Smoking of the Green: Why Do We Celebrate St. Patrick’s Day?
St. Patrick’s Day or Feast of Saint Patrick is a cultural and religious holiday celebrated on March 17, the death anniversary of Saint Patrick, Ireland’s patron saint. St. Patrick’s Day became a holiday in the 17th century and is observed by the Catholic Church. It’s a public holiday in the Republic of Ireland and Northern Ireland and celebrated widely throughout the United Kingdom as well as many countries, United States included.
Who was Saint Patrick? He was a missionary who converted pagans to Catholicism, driving the figurative “snakes” from Ireland. The snakes being non-believers and anyone who refused to accept Jesus as their personal lord and savior. Actual snakes were not native to Ireland.
In the United States, St. Pat’s is celebrated by 51% of Americans, regardless of Irish heritage. In fact, St. Patrick’s Day is celebrated in more countries than any other national holiday! When it comes to March 17th, it seems everyone is a little bit Irish.
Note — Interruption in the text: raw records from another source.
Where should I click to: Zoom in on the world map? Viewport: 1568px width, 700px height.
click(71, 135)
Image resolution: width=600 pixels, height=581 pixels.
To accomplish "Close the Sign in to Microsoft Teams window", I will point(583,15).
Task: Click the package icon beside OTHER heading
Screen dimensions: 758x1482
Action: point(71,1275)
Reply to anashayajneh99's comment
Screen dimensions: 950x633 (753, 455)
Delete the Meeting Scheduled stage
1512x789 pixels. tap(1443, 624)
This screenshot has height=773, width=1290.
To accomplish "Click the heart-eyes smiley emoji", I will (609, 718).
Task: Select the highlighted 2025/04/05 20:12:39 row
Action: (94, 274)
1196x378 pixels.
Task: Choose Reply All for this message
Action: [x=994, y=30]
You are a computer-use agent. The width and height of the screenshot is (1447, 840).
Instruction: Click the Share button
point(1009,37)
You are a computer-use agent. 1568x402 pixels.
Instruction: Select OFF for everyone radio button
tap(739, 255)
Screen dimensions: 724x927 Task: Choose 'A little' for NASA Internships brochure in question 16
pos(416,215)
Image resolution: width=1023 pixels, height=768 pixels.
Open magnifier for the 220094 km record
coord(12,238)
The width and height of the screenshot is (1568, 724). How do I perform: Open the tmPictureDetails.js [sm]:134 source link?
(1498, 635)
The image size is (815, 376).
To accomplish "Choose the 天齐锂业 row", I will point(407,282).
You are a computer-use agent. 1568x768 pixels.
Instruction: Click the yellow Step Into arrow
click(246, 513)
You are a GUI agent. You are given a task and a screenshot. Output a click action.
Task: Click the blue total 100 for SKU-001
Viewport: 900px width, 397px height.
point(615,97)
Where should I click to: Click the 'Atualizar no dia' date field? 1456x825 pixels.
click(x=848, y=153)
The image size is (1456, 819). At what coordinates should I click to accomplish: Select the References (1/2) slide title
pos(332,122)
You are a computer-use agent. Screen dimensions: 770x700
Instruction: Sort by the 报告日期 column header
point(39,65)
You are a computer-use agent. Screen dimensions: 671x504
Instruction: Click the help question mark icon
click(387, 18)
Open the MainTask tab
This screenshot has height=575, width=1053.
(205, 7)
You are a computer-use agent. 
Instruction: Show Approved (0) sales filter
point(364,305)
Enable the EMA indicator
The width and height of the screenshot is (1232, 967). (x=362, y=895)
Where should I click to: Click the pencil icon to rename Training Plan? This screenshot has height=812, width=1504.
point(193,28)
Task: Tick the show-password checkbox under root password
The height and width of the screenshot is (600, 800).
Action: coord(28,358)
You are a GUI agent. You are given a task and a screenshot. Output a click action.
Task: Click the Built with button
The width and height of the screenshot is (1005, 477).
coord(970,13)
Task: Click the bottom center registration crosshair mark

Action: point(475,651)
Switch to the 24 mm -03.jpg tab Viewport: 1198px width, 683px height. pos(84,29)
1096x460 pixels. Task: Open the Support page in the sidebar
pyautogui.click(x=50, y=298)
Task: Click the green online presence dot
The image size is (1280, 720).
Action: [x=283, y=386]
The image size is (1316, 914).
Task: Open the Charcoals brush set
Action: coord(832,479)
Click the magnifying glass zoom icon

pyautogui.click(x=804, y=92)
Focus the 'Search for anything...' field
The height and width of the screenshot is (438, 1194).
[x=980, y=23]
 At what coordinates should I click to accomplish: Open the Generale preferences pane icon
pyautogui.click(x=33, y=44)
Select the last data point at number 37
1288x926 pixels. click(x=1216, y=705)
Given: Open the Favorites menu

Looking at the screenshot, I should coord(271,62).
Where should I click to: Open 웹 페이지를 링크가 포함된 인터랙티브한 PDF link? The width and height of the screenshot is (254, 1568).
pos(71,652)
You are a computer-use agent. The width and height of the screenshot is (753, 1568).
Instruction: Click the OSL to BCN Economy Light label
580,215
St. Patrick’s Day traditions in America include wearing green (or you’ll get pinched), listening to Irish music, drinking Guinness and green beer at bars, parades of bagpipers, and anything to do with shamrocks. Why clover? Saint Patrick was said to have used the symbol of a 3-leaf clover to explain the Holy Trinity to the pagans. So, however you celebrate, it all comes back to religion in the end.